Lesson Learned: The phenomenon of tennis isn't totally useless; it's especially useful if there are no players.

Afterparty

I was, as usual, a sleepyhead at the party. This was a pity because there was a lot of interesting stuff going on.

JessicaLa had brought the New Improved Hogwarts Wands. I'd read some notes about how folks had improved the wands for the Microsoft Intern Hunt, but it was pretty cool to see it in real life.

I asked Doug Zongker why he was volunteering instead of playing. He said that he'd playtested the game because he couldn't play on game day. I pointed out: Bu-but he'd volunteered all day Game day, so he was free. He explained: The Burninators wanted to play on the first weekend, the "competitive" weekend, and he'd been busy that day. (It's times like this when I'm glad to be on an "also-ran" team.)

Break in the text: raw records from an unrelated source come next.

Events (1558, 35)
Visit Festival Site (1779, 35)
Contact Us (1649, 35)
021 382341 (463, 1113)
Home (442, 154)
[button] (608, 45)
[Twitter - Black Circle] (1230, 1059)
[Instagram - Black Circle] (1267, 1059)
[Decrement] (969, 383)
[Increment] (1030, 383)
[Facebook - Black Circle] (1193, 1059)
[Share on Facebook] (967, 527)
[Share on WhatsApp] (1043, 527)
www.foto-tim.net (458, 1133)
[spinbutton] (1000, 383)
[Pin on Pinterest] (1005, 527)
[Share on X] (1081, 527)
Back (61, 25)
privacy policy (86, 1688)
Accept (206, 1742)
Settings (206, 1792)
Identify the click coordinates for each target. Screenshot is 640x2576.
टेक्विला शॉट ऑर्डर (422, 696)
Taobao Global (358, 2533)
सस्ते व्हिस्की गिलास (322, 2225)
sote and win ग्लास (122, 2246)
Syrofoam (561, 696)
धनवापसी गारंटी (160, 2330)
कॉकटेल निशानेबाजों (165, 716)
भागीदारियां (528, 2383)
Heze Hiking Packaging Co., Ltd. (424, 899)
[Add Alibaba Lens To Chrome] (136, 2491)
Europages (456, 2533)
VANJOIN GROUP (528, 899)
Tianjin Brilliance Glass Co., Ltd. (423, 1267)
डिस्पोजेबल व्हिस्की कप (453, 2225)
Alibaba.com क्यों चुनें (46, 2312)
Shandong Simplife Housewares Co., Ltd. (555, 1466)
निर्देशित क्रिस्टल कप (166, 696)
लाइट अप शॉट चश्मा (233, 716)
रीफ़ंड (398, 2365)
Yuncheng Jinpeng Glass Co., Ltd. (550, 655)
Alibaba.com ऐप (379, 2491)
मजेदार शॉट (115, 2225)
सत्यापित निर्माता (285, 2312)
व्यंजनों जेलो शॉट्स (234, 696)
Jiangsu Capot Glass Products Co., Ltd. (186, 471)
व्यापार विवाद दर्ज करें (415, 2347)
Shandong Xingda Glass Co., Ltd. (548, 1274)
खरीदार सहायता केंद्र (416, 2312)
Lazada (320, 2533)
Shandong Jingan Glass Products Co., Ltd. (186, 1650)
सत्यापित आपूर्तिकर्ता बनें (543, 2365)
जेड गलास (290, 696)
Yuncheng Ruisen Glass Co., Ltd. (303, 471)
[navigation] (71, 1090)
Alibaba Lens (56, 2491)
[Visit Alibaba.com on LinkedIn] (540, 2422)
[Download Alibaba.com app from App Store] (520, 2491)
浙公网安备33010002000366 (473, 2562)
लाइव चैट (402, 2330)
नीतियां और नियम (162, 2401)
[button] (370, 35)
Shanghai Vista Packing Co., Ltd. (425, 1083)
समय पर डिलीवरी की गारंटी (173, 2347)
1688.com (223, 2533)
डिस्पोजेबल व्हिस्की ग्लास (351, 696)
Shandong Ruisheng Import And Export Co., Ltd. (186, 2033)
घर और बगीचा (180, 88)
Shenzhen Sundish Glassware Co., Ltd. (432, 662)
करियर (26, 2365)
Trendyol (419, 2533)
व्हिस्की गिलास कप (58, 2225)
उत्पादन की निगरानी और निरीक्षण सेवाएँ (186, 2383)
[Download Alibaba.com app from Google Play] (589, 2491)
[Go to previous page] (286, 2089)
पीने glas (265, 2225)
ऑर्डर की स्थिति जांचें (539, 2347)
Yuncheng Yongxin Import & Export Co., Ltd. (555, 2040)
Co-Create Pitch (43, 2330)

Finally, when the Just Passing Through folks were thanking volunteers, they gave exta-big thanks to Ian Tullis. He'd said that he was volunteering for this hunt, but I hadn't picked up on his level of involvement. Which, it turns out, was big--and would continue. This seemed like it could be a good fit. Brent had mentioned that after putting on so many hunts, year after year, it was getting hard to keep thinking up fresh puzzle ideas. Ian always seemed to have another puzzle idea bubbling away.

So with hope for the future, Team Mystic Fish slipped away into the night towards welcome slumber.